"I think it's possibly the beginning of the end of the North Atlantic Treaty Organization. I think it's that serious," Jones told the Washington Examiner. "We just can't sit back and let this happen."
The threat to NATO's very existence, Jones believes, comes from Russia's assertive foreign policy. Although Russia does not threaten any country, whether it is a NATO member or not, the alliance and its aficionados have long chosen Moscow as their archenemy.

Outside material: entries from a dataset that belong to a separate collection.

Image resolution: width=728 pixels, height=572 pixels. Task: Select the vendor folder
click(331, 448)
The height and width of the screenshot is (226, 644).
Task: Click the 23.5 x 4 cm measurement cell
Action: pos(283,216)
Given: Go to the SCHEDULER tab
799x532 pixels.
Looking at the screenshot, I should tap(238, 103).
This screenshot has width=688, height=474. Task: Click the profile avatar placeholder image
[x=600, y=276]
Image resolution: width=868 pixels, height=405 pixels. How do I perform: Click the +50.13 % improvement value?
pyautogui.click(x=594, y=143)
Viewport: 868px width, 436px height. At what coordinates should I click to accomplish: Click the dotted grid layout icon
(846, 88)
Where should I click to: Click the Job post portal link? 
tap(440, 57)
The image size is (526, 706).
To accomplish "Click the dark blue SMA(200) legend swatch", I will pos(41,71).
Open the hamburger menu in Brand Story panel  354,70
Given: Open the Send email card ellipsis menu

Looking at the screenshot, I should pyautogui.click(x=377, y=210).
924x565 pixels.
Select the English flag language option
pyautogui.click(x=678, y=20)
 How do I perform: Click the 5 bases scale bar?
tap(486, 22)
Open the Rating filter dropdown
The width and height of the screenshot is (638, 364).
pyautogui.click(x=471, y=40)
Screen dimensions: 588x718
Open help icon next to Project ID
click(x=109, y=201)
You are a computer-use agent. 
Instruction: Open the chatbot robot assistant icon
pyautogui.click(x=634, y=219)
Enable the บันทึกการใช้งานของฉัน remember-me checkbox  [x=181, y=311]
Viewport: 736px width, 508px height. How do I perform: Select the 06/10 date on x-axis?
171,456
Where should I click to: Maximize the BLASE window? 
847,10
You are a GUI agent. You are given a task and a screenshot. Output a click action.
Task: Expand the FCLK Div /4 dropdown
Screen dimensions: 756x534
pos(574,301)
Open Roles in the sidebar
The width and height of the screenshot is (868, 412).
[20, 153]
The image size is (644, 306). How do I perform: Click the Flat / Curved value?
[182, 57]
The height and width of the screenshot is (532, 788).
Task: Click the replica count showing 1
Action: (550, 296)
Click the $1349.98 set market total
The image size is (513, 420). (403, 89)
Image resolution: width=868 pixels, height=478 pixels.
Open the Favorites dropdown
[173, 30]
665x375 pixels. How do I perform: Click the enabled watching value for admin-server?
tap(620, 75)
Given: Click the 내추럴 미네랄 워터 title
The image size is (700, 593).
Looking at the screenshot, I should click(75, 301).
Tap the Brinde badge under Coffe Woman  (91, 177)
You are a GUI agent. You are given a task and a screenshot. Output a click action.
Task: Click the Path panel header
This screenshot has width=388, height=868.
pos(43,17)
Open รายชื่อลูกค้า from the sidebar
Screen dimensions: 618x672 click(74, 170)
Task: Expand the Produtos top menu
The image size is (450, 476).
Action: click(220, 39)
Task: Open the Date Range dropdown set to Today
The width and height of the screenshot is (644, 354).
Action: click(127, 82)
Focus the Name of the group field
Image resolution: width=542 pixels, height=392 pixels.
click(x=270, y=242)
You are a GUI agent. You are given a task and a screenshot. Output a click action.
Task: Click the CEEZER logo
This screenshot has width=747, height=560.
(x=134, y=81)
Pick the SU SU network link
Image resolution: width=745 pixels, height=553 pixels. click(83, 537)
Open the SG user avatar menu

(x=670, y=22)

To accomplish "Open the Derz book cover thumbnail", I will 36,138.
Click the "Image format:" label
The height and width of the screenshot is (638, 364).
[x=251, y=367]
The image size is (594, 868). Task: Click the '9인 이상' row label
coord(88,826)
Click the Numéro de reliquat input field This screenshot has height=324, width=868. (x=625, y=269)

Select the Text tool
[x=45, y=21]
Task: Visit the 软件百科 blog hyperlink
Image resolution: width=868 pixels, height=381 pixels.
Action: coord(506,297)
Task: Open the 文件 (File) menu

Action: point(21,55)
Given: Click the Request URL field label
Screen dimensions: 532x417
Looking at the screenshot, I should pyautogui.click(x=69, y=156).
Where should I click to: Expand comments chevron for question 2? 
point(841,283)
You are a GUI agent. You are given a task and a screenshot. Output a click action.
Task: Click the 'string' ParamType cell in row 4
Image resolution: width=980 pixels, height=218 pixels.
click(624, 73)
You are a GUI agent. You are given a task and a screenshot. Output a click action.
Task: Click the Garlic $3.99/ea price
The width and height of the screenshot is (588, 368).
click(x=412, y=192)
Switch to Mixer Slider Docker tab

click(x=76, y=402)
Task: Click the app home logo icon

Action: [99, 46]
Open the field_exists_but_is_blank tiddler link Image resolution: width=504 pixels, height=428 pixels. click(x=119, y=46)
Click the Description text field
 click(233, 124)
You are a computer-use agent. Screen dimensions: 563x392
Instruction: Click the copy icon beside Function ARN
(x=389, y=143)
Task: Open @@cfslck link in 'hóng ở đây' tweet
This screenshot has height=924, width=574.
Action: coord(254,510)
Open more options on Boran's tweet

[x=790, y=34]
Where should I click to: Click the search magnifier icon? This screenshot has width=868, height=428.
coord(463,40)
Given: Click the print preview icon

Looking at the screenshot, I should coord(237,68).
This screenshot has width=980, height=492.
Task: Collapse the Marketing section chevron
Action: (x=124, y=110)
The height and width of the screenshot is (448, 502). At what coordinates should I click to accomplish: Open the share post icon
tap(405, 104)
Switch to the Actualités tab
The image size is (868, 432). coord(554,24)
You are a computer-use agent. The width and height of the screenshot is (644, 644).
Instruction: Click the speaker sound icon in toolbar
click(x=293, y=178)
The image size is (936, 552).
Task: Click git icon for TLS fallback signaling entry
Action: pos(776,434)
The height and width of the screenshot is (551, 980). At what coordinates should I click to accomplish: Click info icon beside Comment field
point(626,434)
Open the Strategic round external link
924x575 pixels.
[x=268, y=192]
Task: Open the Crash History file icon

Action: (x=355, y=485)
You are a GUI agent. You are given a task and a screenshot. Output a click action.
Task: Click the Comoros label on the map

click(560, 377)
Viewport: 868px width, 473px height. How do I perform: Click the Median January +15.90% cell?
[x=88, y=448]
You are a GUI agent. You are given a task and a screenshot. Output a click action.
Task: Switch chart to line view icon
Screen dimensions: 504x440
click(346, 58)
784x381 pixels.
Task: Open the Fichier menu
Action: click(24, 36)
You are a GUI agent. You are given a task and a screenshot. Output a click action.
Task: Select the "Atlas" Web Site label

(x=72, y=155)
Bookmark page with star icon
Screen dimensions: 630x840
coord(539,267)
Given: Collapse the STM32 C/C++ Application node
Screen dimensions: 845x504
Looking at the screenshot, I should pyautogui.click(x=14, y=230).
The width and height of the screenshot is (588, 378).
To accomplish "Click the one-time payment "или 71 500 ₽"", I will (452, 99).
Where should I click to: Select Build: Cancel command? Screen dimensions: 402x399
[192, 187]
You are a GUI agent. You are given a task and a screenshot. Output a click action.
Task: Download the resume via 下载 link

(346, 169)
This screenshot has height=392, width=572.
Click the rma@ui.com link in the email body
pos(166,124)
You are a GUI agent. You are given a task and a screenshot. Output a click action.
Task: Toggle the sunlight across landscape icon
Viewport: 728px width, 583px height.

In general, the plight of Syrians in the Middle East and beyond has been an eye-opener for many in Europe. Officials and experts in European states, including some NATO members, have refused to follow Washington's lead in the Middle East and are increasingly supporting Moscow's strategy to ending the Syrian civil war and stopping the massive wave of immigration it helps fuel.
Comments similar to that of Jones have been made quite often. They appear to be part of a strategy, which some hope will help to keep NATO afloat. The idea is simple: claim that the bloc's member states are threatened by a powerful enemy and push for increased defense spending while increasing internal cohesion.
A survey conducted by the Pew Research Center in June revealed that the majority of Germans (58 percent), the French (53 percent) and Italians (51 percent) do not want their country to provide military support to a fellow bloc member if it is attacked by Russia. Probably, because they know that it is an unrealistic scenario and do not see Russia as an enemy.
Increasing defense spending does not seem to be on the agenda of key NATO members in Europe either.
Few states have managed to fulfill their pledge to spend 2 percent of their GDP on defense. According to a research published by the European Leadership Network in February 2015, Bulgaria, Canada, Hungary, Italy, Germany and the United Kingdom planned to cut their defense expenditures this year.